Today, I am going to show you how to import data from Amazon S3 into a PostgreSQL database running as an Amazon RDS service.
Table of Contents
The first thing we have to do is installing the aws_s3
extension in PostgreSQL. To do this, we have to login as an administrator and run the following statement:
CREATE EXTENSION aws_s3 CASCADE;
The RDS service needs read-only access to the S3 bucket we want to import and the ability to use the s3import
feature. Let’s use Terraform to define the policies and roles:
resource "aws_iam_policy" "s3-access" {
name = "s3-access"
description = "A policy for S3 access."
policy = <<EOF
{
"Version": "2012-10-17",
"Statement": [
{
"Sid": "s3import",
"Effect": "Allow",
"Action": [
"s3:GetObject",
"s3:ListBucket"
],
"Resource": [
"arn:aws:s3:::bucket-name",
"arn:aws:s3:::bucket-name/*"
]
}
]
}
EOF
}
Now we have to allow the RDS service to assume the role associated with the S3 access policy:
resource "aws_iam_role" "rds-assume-role" {
name = "rds"
assume_role_policy = <<EOF
{
"Version": "2008-10-17",
"Statement": [
{
"Action": "sts:AssumeRole",
"Principal": {
"Service": "rds.amazonaws.com"
},
"Effect": "Allow"
}
]
}
EOF
}
resource "aws_iam_role_policy_attachment" "rds-to-s3" {
role = "${aws_iam_role.rds-assume-role.name}"
policy_arn = "${aws_iam_policy.s3-access.arn}"
}
There is one more thing we need. We have to allow our RDS instance to import data from S3:
resource "aws_db_instance_role_association" "rds_s3import_role" {
db_instance_identifier = "${aws_db_instance.rds-database.id}"
feature_name = "s3Import"
role_arn = "${aws_iam_role.rds-assume-role.arn}"
}
In the end, we have to add two rules to the security group used by the RDS database.
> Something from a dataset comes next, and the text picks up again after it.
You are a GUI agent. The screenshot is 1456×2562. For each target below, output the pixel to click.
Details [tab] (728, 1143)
The database needs permission to make HTTP and HTTPS calls to communicate with S3:
# Add those to the security group used by the RDS database
egress {
from_port = 80
to_port = 80
protocol = "tcp"
cidr_blocks = ["0.0.0.0/0"]
}
egress {
from_port = 443
to_port = 443
protocol = "tcp"
cidr_blocks = ["0.0.0.0/0"]
}
Want to build AI systems that actually work?
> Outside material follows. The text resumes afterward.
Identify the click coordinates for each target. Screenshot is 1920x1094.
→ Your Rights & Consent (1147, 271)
Download my expert-crafted GenAI Transformation Guide for Data Teams and discover how to properly measure AI performance, set up guardrails, and continuously improve your AI solutions like the pros.
Importing the data
Finally, we can use the aws_s3
extension to import the CSV files into the database tables:
SELECT aws_s3.table_import_from_s3('schema.table_name', '', '(FORMAT CSV)', 'bucket-name,file_key,aws-region-id)');
Obviously, before running that command, we have to create the table with a schema that matches the CSV file.